Scientists find remains of huge ancient herbivore
BERLIN — A giant, plant-eating creature with a beak-like mouth and reptilian features may have roamed the Earth during the late Triassic period more than 200 million years ago, scientists said Thursday.
In a paper published Thursday by the journal Science, Polish researchers claim their find overturns the notion that the only giant plant-eaters at the time were dinosaurs.
The elephant-sized creature, known as Lisowicia bojani after a village in southern Poland where its remains were found, belonged to the same evolutionary branch as mammals.
Similar fossils from so-called dicynodonts have been found elsewhere, but they were dated to be from an earlier period, before a series of natural disasters wiped out most species on Earth.

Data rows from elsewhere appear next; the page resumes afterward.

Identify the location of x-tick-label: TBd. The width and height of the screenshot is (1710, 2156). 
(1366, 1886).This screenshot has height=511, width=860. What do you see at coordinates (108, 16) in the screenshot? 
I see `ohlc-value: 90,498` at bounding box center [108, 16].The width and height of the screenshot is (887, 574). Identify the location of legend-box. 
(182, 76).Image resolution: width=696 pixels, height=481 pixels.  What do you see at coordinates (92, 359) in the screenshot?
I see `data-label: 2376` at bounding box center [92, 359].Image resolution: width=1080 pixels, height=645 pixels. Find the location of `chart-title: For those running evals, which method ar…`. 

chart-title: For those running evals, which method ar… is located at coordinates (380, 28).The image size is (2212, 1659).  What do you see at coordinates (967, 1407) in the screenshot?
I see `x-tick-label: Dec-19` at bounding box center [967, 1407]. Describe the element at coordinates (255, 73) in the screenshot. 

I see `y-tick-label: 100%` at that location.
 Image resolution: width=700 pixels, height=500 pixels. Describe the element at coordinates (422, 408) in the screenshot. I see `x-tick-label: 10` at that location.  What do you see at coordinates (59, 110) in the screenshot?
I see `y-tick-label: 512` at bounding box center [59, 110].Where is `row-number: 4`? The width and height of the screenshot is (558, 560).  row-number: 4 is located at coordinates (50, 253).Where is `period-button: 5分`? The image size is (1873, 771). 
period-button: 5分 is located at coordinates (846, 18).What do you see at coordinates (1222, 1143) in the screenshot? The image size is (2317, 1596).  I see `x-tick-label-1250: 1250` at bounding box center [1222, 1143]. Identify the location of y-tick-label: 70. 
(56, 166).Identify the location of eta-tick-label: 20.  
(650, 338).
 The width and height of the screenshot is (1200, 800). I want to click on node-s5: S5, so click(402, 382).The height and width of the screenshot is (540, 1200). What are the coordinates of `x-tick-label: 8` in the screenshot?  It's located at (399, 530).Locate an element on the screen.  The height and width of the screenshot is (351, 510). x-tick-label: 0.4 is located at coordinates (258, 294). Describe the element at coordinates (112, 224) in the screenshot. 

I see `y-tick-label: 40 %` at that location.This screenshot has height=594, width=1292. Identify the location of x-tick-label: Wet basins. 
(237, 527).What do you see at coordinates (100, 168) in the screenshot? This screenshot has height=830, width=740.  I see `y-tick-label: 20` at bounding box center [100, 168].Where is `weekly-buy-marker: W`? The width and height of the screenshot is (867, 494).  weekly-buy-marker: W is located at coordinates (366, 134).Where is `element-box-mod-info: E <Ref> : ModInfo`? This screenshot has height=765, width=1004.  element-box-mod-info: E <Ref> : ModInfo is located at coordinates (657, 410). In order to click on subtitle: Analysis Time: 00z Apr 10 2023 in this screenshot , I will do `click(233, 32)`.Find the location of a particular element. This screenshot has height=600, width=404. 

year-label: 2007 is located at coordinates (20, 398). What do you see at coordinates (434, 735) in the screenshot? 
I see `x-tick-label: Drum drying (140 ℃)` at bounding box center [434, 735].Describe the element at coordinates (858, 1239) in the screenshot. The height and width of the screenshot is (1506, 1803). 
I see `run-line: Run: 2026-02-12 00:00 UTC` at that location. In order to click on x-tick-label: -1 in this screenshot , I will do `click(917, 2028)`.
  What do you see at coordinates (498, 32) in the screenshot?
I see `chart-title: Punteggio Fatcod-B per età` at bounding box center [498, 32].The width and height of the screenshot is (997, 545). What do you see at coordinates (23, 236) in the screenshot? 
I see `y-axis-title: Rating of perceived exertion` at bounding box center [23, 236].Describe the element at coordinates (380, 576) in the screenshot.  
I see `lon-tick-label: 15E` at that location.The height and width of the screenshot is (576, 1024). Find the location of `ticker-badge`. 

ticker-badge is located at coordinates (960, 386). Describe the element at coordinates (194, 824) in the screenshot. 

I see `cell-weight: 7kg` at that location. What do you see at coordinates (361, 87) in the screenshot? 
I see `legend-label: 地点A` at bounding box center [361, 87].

“We used to think that after the end-Permian extinction, mammals and their relatives retreated to the shadows while dinosaurs rose up and grew to huge sizes,” said Grzegorz Niedzwiedzki, a paleontologist at Uppsala University in Sweden who co-authored the paper.
The discovery of giant dicynodonts living at the same time as sauropods — a branch of the dinosaur family that later produced the diplodocus — suggests environmental factors in the late Triassic period may have driven the evolution of gigantism, the researchers said.
Christian Kammerer, a dicynodont specialist at the North Carolina Museum of Natural Sciences, said the size of Lisowicia was “startling.”